▶ **RECORDS**
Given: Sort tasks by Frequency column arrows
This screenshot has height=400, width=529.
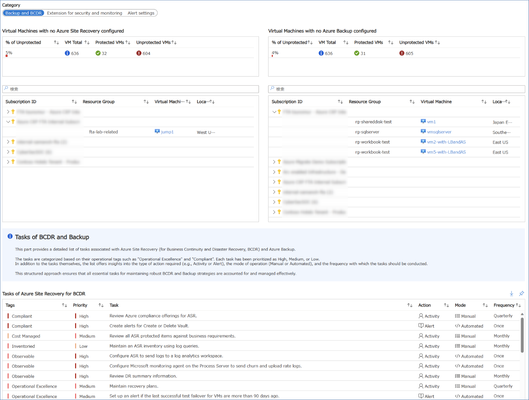Looking at the screenshot, I should point(519,305).
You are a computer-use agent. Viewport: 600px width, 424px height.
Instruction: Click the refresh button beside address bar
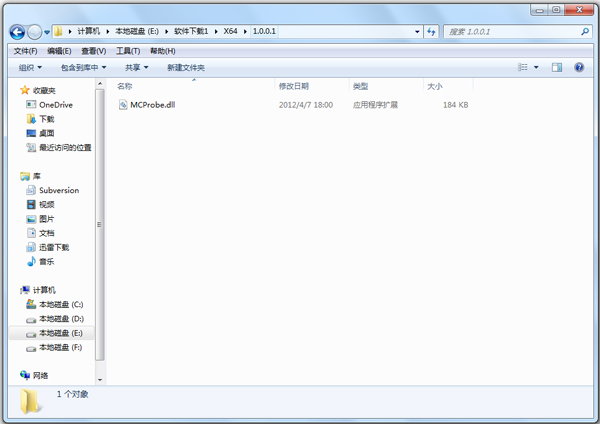[x=431, y=32]
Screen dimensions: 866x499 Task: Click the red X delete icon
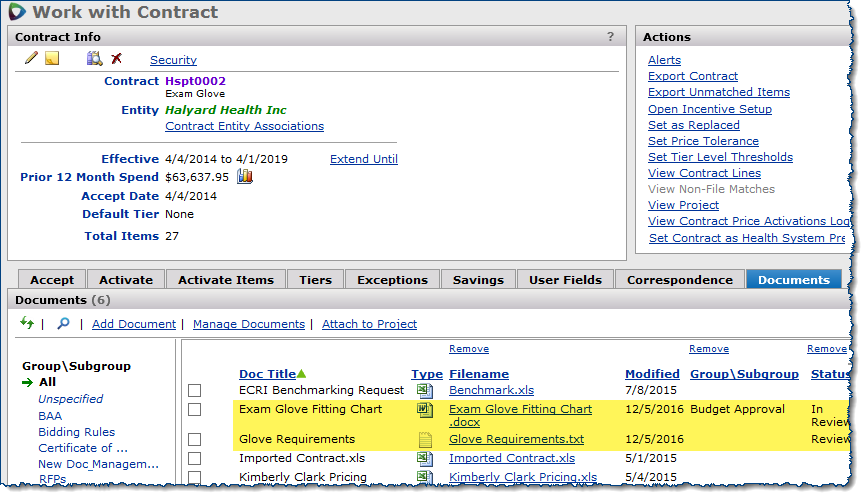[117, 59]
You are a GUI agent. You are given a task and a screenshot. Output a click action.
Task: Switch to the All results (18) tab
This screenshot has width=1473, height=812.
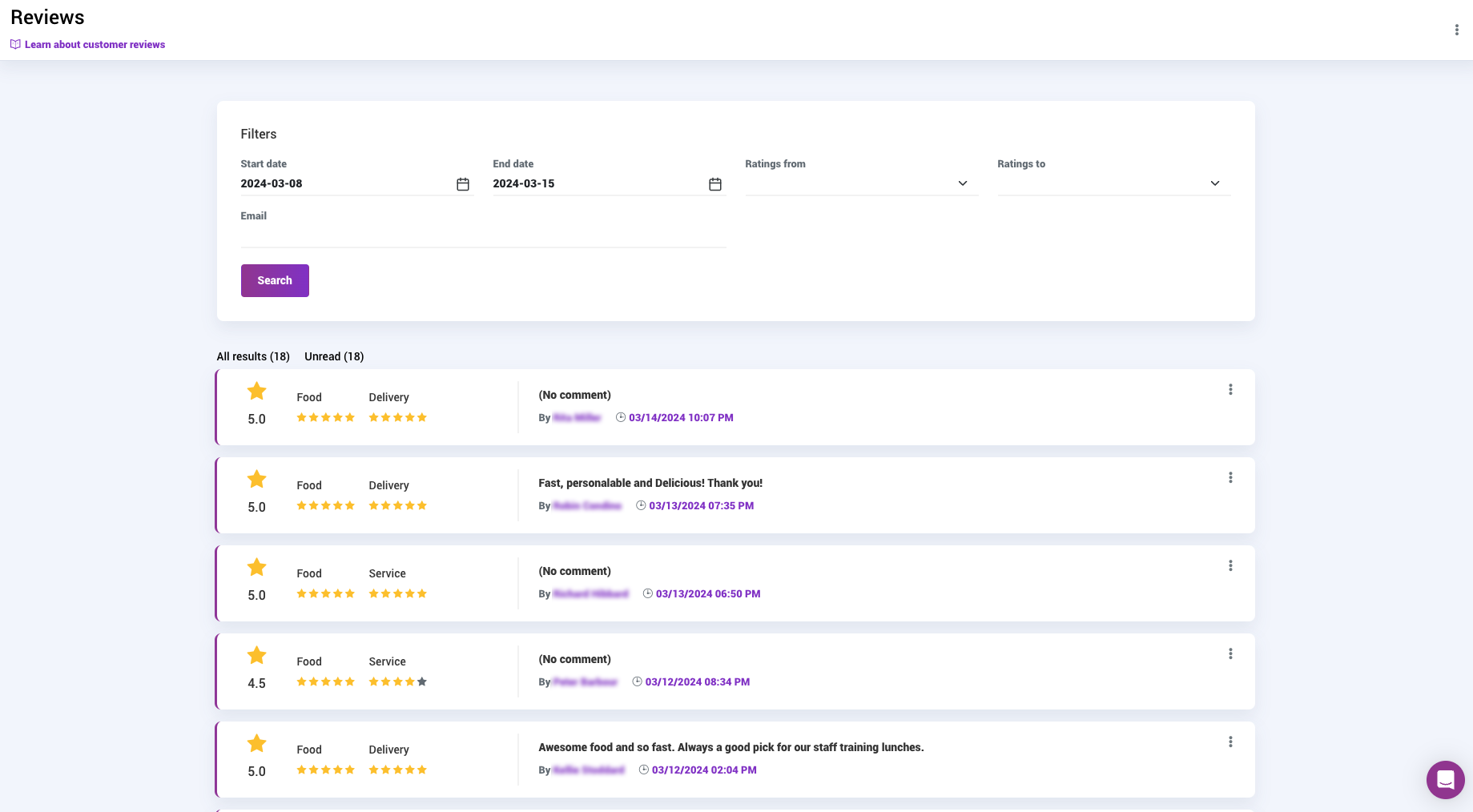point(253,356)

▶ **TASK TO CARRY OUT**
Could you return all lines from the records that include the word "agent"?

▶ **TASK ANSWER**
You are a computer-use agent. Viewport: 600px width, 424px height.
You are a GUI agent. You are given a task and a screenshot. Output a click action.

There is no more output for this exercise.